### [THE TASK]
Check every line of the entries for the string "will" and return the ones that contain it.

Start of DATA FOR THE TASK

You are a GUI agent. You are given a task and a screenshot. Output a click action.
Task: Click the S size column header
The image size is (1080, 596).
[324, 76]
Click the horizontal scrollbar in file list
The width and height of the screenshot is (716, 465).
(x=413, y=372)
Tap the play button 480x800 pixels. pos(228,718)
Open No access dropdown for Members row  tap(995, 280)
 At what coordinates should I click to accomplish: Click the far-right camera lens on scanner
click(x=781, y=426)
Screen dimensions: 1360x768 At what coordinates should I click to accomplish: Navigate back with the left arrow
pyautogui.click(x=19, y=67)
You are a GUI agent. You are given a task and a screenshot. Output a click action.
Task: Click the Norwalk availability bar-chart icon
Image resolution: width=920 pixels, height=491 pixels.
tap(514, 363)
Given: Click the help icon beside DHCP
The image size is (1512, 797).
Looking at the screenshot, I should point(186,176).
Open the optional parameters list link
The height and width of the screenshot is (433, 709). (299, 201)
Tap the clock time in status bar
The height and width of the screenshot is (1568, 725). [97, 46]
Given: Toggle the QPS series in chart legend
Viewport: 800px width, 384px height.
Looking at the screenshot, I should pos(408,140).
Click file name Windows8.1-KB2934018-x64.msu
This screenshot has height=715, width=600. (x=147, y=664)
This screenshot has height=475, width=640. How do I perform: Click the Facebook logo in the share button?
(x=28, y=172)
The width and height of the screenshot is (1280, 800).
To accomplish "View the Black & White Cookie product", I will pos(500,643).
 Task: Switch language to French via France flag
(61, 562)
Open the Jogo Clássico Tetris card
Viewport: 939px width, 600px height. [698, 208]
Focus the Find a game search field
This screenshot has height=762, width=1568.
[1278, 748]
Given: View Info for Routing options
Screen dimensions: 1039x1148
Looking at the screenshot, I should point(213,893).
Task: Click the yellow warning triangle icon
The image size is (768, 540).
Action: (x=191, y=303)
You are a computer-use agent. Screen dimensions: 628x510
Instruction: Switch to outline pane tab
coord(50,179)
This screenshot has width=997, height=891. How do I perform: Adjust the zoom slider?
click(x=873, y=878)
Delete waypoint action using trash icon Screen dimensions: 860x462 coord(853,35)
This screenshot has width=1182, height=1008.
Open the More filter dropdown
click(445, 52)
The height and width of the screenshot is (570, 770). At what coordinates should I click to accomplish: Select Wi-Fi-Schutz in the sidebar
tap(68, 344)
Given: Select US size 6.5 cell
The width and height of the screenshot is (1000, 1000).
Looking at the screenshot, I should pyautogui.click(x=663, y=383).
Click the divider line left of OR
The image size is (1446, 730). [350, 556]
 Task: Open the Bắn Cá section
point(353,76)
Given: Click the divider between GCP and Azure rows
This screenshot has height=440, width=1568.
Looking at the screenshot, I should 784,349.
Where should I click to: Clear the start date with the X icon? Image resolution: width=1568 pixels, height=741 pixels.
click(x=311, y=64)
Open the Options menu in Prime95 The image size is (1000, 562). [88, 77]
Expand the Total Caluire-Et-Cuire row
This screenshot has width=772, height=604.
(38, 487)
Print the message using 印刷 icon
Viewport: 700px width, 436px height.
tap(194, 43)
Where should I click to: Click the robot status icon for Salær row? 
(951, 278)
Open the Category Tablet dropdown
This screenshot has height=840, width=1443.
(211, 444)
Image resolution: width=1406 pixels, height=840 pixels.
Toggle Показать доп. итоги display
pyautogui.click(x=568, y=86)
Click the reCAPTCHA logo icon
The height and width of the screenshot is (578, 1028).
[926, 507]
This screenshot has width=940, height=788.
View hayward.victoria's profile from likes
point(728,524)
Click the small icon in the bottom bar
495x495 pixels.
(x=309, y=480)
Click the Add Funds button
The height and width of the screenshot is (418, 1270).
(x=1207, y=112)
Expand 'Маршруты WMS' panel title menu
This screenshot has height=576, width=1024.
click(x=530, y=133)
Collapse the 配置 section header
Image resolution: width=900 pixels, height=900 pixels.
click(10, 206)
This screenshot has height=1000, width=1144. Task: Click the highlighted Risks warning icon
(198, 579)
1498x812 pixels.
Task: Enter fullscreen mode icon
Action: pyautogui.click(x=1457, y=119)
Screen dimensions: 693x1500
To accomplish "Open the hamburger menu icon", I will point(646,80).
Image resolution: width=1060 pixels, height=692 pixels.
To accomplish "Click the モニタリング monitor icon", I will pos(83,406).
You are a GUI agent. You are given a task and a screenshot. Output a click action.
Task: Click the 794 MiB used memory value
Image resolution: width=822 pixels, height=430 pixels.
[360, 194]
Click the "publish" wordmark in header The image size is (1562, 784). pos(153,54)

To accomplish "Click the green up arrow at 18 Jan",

End of DATA FOR THE TASK

### [SOLUTION FOR THIS TASK]
To accomplish "View the Black & White Cookie product", I will pos(500,643).
To accomplish "Open the hamburger menu icon", I will point(646,80).
To accomplish "Click the モニタリング monitor icon", I will pos(83,406).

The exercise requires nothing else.